Work item ▸ If a line in the entries below includes "screenshot", show that line.

---------- Data to use ----------

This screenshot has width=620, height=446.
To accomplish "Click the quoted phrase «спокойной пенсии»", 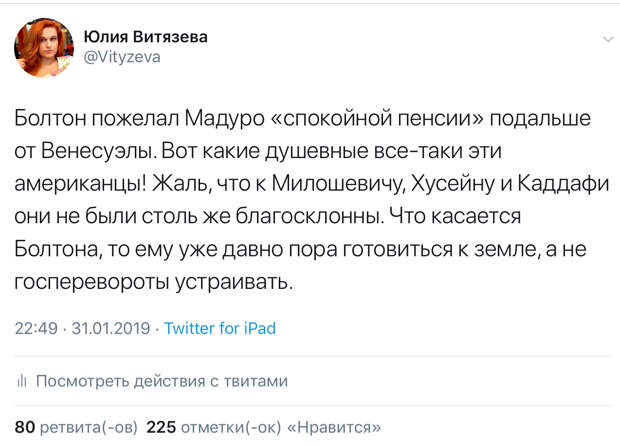I will (x=377, y=118).
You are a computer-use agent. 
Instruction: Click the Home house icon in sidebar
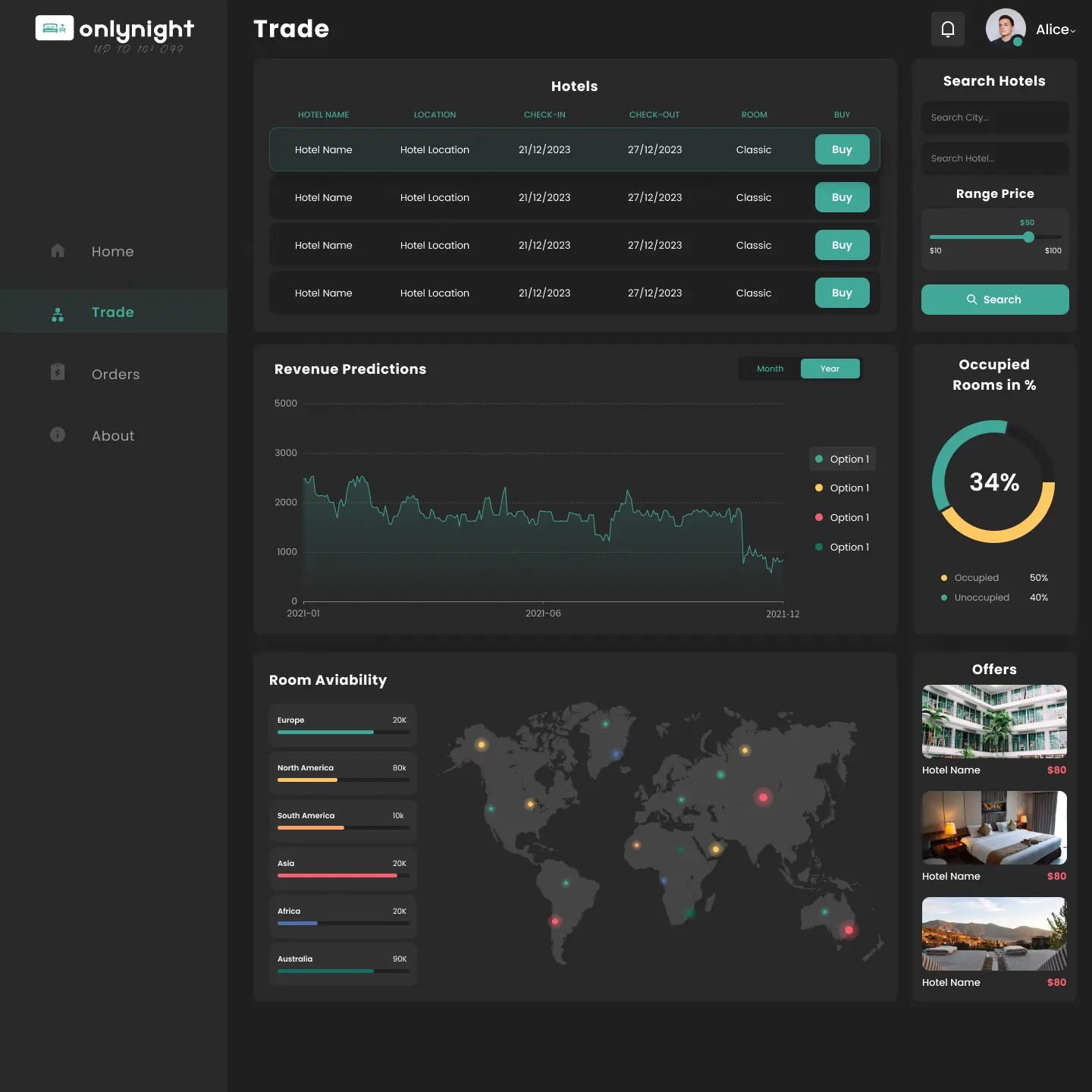click(x=58, y=251)

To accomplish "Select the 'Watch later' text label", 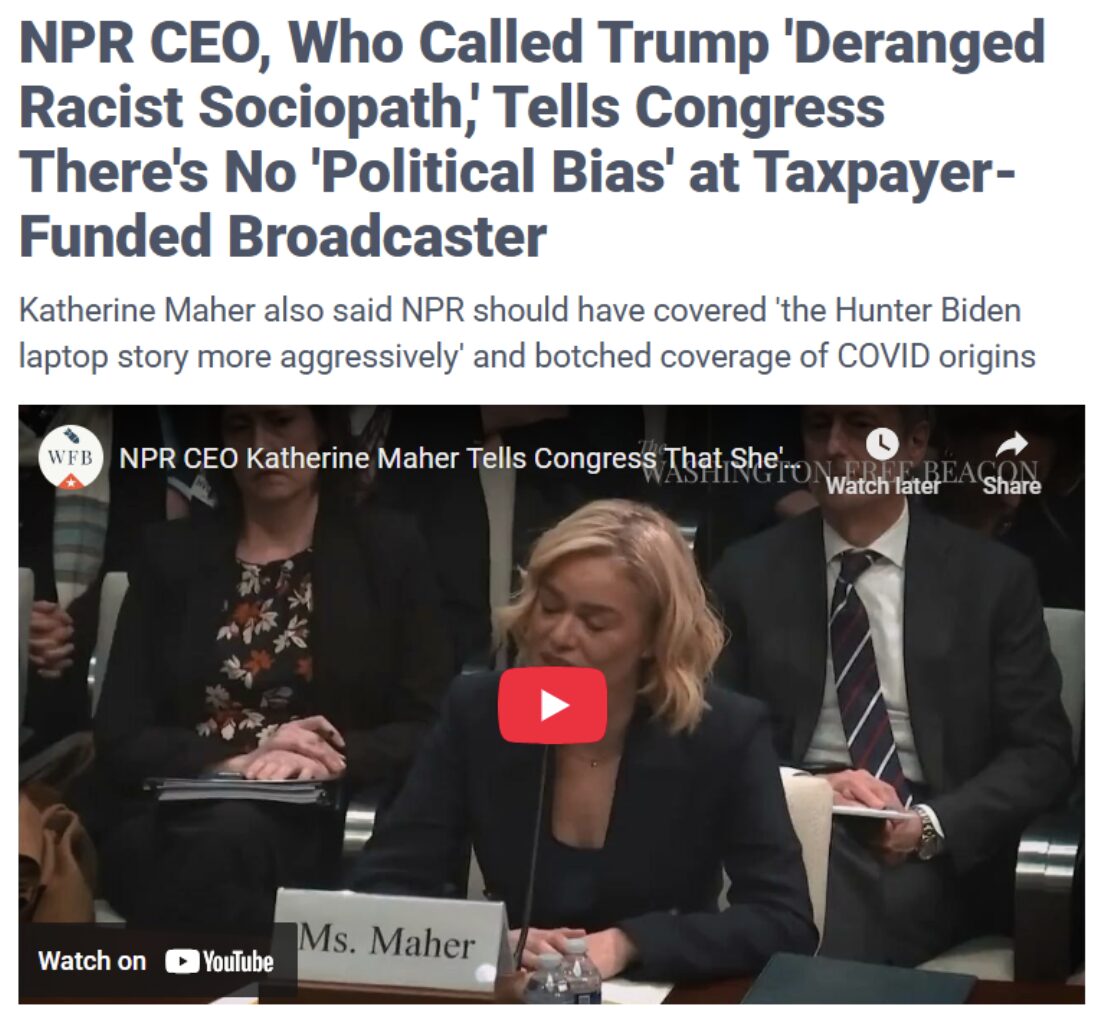I will pyautogui.click(x=883, y=485).
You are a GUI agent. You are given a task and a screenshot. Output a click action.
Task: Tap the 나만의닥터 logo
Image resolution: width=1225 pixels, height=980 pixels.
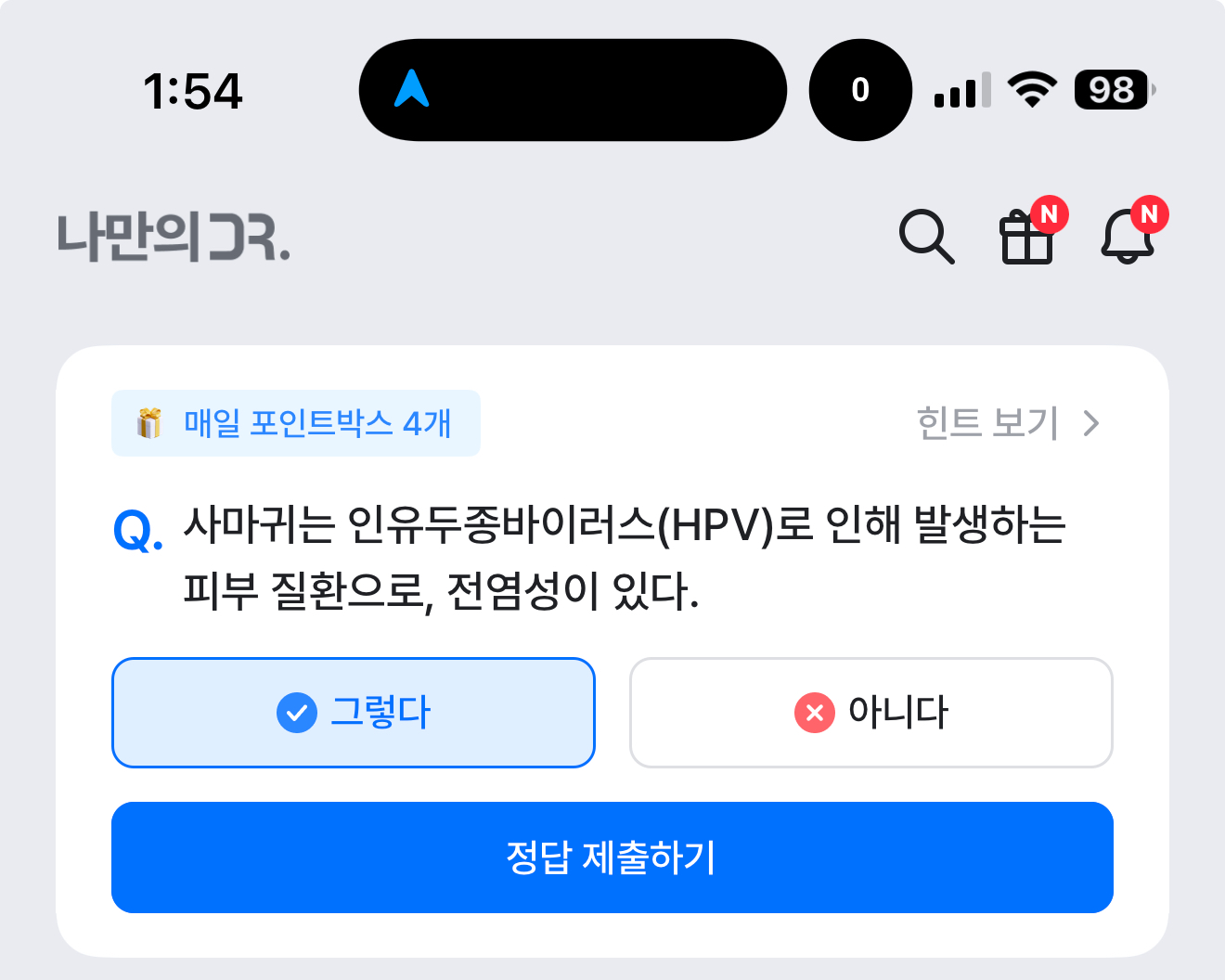click(174, 237)
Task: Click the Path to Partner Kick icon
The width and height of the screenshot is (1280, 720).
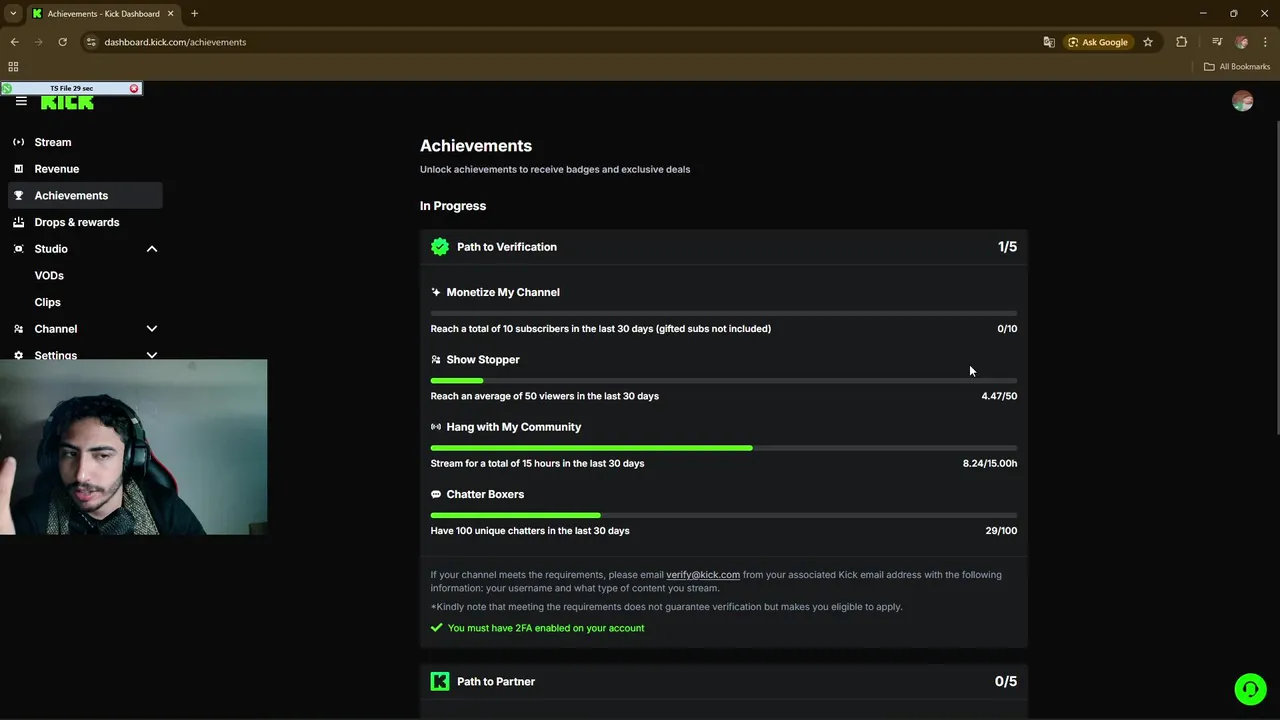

----------

Answer for the task ▸
This screenshot has width=620, height=446.
You are a GUI agent. You are given a task and a screenshot. Output a click action.
The width and height of the screenshot is (1280, 720).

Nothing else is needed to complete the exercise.